▶ [Task description] The entries below are to be returned exactly. Include all of them.

▶ [Source records]
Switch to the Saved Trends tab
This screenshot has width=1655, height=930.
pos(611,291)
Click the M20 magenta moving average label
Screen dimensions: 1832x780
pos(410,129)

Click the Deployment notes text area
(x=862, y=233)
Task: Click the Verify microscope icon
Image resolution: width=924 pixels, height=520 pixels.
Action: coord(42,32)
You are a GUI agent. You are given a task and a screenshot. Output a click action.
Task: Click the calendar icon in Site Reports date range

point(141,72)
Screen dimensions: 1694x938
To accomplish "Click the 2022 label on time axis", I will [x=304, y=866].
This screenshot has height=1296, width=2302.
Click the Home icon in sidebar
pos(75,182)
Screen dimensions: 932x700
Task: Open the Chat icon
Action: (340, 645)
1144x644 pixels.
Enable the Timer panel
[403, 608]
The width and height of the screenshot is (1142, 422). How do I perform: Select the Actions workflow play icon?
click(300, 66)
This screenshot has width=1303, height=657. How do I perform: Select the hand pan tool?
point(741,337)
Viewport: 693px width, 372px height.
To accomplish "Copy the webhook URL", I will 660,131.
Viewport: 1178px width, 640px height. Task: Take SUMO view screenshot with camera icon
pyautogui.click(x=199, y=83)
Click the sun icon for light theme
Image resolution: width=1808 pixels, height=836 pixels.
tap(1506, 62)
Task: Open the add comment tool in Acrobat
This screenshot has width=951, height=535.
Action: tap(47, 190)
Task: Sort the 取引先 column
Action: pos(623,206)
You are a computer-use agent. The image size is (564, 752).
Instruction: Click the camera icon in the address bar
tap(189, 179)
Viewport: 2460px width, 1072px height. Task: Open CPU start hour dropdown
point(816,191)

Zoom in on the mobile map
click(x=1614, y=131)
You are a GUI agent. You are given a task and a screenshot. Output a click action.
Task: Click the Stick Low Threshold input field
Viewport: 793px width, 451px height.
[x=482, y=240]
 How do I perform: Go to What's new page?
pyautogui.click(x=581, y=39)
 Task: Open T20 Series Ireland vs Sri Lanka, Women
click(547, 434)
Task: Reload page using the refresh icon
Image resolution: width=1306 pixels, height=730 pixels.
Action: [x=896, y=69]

▶ [Solution]
Switch to the Saved Trends tab
This screenshot has width=1655, height=930.
pos(611,291)
Click the M20 magenta moving average label
Screen dimensions: 1832x780
pos(410,129)

Click the Deployment notes text area
(x=862, y=233)
Task: Click the Verify microscope icon
Image resolution: width=924 pixels, height=520 pixels.
Action: coord(42,32)
You are a GUI agent. You are given a task and a screenshot. Output a click action.
Task: Click the calendar icon in Site Reports date range

point(141,72)
Screen dimensions: 1694x938
To accomplish "Click the 2022 label on time axis", I will [x=304, y=866].
This screenshot has height=1296, width=2302.
Click the Home icon in sidebar
pos(75,182)
Screen dimensions: 932x700
Task: Open the Chat icon
Action: (340, 645)
1144x644 pixels.
Enable the Timer panel
[403, 608]
The width and height of the screenshot is (1142, 422). How do I perform: Select the Actions workflow play icon?
click(300, 66)
This screenshot has width=1303, height=657. How do I perform: Select the hand pan tool?
point(741,337)
Viewport: 693px width, 372px height.
To accomplish "Copy the webhook URL", I will 660,131.
Viewport: 1178px width, 640px height. Task: Take SUMO view screenshot with camera icon
pyautogui.click(x=199, y=83)
Click the sun icon for light theme
Image resolution: width=1808 pixels, height=836 pixels.
tap(1506, 62)
Task: Open the add comment tool in Acrobat
This screenshot has width=951, height=535.
Action: tap(47, 190)
Task: Sort the 取引先 column
Action: pos(623,206)
You are a computer-use agent. The image size is (564, 752).
Instruction: Click the camera icon in the address bar
tap(189, 179)
Viewport: 2460px width, 1072px height. Task: Open CPU start hour dropdown
point(816,191)

Zoom in on the mobile map
click(x=1614, y=131)
You are a GUI agent. You are given a task and a screenshot. Output a click action.
Task: Click the Stick Low Threshold input field
Viewport: 793px width, 451px height.
[x=482, y=240]
 How do I perform: Go to What's new page?
pyautogui.click(x=581, y=39)
 Task: Open T20 Series Ireland vs Sri Lanka, Women
click(547, 434)
Task: Reload page using the refresh icon
Image resolution: width=1306 pixels, height=730 pixels.
Action: [x=896, y=69]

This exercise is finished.